Findings from the survey, which was conducted between June 26 and July 16 with 174 CEOs and other senior executives of apartment-related firms nationwide, include:

  • The Market Tightness Index came in at 47. Half of the respondents thought market conditions were unchanged compared with three months ago, while 27% reported looser markets, down from 37% in April. The remaining 22% reported tighter markets.
  • The Equity Financing Index was at 49, just under the breakeven level. This was the 10th consecutive quarter in which equity financing was found to be less available than the prior three months. Overall, 60% of respondents reported equity availability to be unchanged, 13% thought it was more available, and 16% thought it was less available.
  • The Debt Financing Index reached 63, with 37% of respondents reporting now is a better time to borrow than three months ago. Only 11% of respondents believed borrowing conditions to be worse, while 44% cited unchanged conditions.
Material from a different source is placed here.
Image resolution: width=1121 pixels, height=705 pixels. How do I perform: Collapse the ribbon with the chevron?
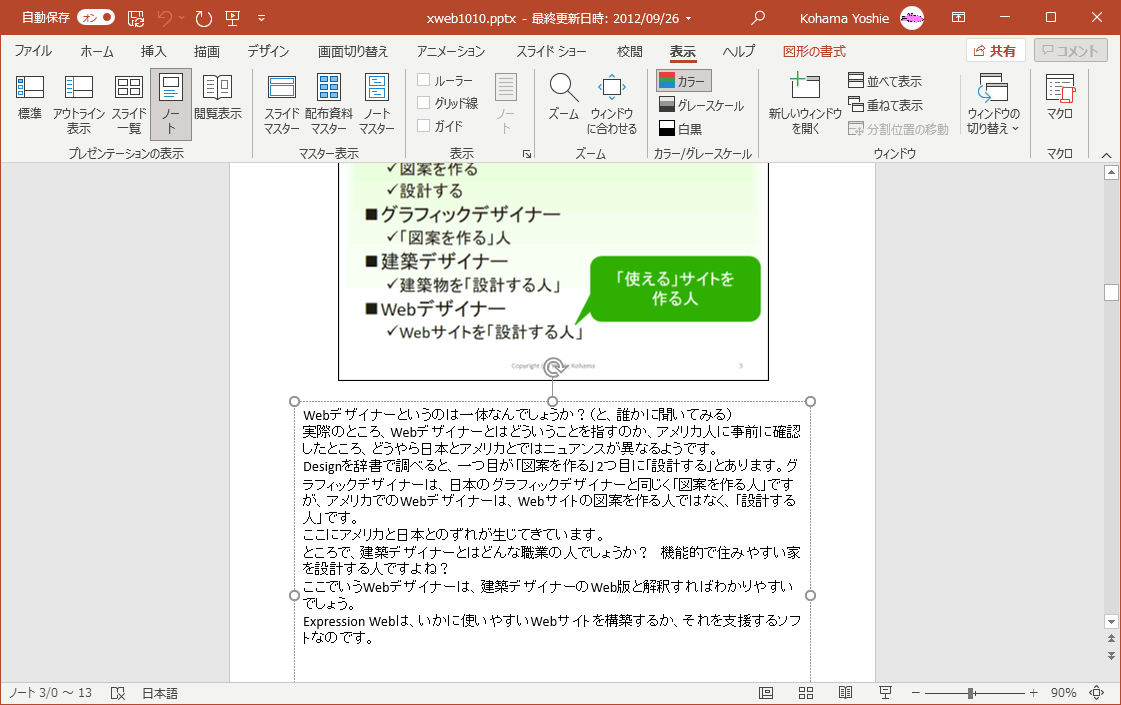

  • In addition, the Sales Volume Index saw its second straight quarter of increasing deal flow with a reading of 57. Nearly one-third of respondents, 32%, reported higher sales volume this quarter, up from 6% in January and 21% in April. However, 46% reported unchanged sales volume compared with three months ago, and 18% cited lower volume.

“The 10-year Treasury yield fell 25 basis points over the past three months as inflation edged closer to the Federal Reserve’s 2% target, and the labor market began to show some signs of cooling. This has led to more favorable conditions for debt financing and a second straight quarter of increasing sales volume, even while a plurality of respondents report unchanged conditions,” Bruen added.